**TASK TO COMPLETE:** Recast the records below as a numbered list, one line per item, with blank lines omitted. Leave the pictures out of the answer.

**INFORMATION SHOWN:**

· · · ·

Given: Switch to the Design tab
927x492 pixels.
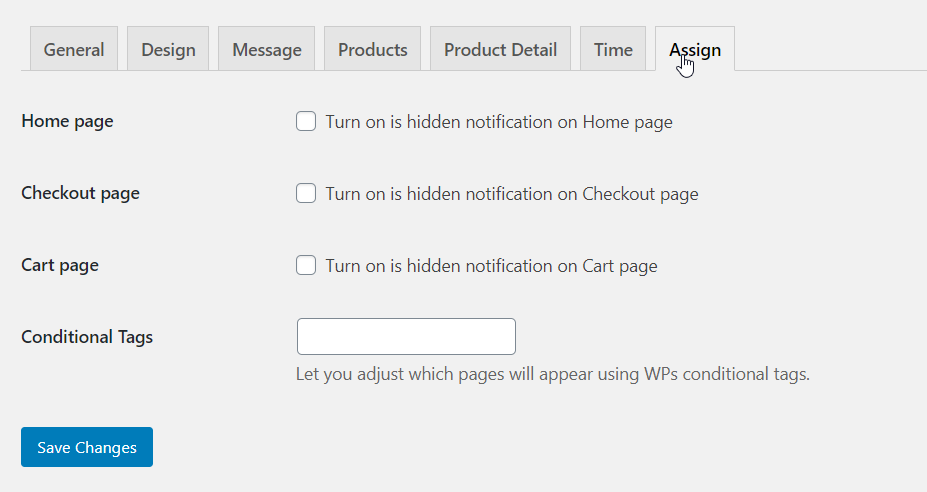Looking at the screenshot, I should pos(168,49).
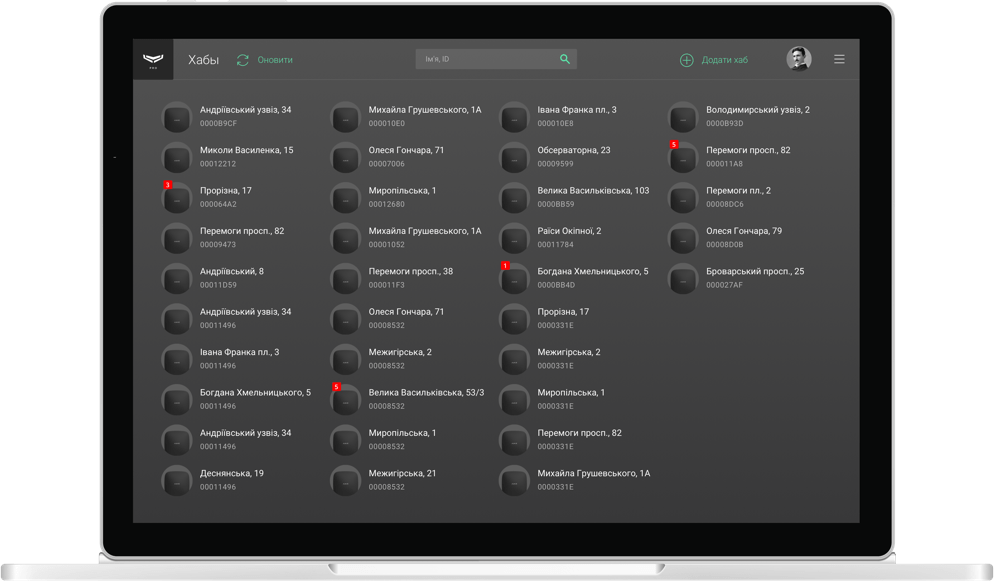994x581 pixels.
Task: Click hub icon for Велика Васильківська, 53/3
Action: [x=346, y=400]
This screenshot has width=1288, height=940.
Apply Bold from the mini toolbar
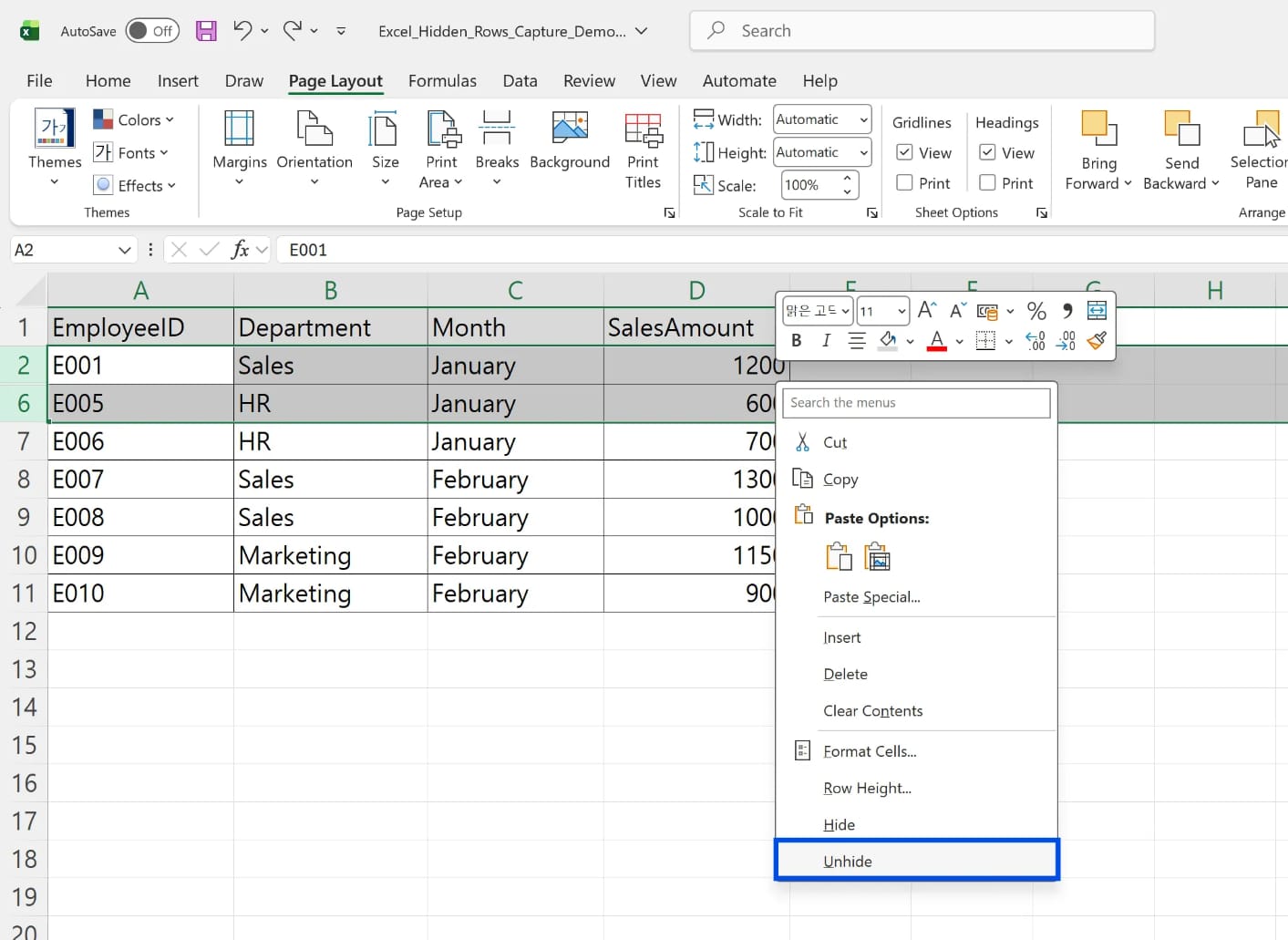(x=797, y=341)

· · · ·

**COMPLETED EXERCISE:**
1. Given: Switch to the Design tab
2. 927x492 pixels.
3. Looking at the screenshot, I should pos(168,49).
4. 994x581 pixels.
5. Task: Click hub icon for Велика Васильківська, 53/3
6. Action: [x=346, y=400]
7. This screenshot has width=1288, height=940.
8. Apply Bold from the mini toolbar
9. (x=797, y=341)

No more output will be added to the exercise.